Conservative radio talk show hosts who had long reviled Mr. McCain, the Republican presidential candidate from Arizona, had rallied to his defense. Bloggers on the right said that this could be the start of a new relationship. Most telling, Mr. McCain's campaign announced Friday afternoon that it had just recorded its single-best 24 hours in online fund-raising, although it declined to provide numbers....

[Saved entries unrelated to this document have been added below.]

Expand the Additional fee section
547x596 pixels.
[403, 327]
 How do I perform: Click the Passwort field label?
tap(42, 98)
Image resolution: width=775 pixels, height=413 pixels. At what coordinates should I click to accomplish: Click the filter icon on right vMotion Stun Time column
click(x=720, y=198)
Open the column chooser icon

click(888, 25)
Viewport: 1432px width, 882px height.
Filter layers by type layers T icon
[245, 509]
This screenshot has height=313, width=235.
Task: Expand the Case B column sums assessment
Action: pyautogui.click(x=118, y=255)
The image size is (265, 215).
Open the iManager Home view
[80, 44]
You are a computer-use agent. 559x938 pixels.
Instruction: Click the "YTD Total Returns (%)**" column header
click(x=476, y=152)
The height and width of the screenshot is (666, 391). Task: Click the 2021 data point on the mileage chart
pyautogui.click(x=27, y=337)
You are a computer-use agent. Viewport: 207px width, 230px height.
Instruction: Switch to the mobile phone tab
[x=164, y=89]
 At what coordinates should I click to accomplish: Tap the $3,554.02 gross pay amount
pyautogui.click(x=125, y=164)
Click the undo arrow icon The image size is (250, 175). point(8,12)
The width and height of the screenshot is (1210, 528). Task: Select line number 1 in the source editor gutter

But does it really hurt McCain in any case to say he's not the ethically clean guy he wants you to think he is (as we're also being told in other, sex-free media accounts)? I wonder. I'm just not convinced that that's why McCain is winning primaries or running more or less even with Democratic challengers in polls. I know hardcore Limbaughnista Republicans hate his campaign finance crusade and regard the unlimited access of lobbyists as, God help us, a free speech issue. And as for the general public, I know cleaning up Washington is very low on the list when voters are asked to name the biggest problem facing the country.

Isn't all this a central element of McCain's image? That he's a "straight talker" and "straight shooter"? Again this is a hunch, but I think, for voters, McCain's image is as a guy who sometimes says impolitic things -- and that's what "straight talk" means to them. They think he challenges orthodoxies, even those of his own party. They think of him as a guy who'll sometimes anger his party-mates and reach across the aisle. (Obama's image is somewhat similar, and it's clearly helping him with independents.) An alleged willingness to reject the party line is what's "straight" about McCain's "shooting," at least according to the myth that's been built up.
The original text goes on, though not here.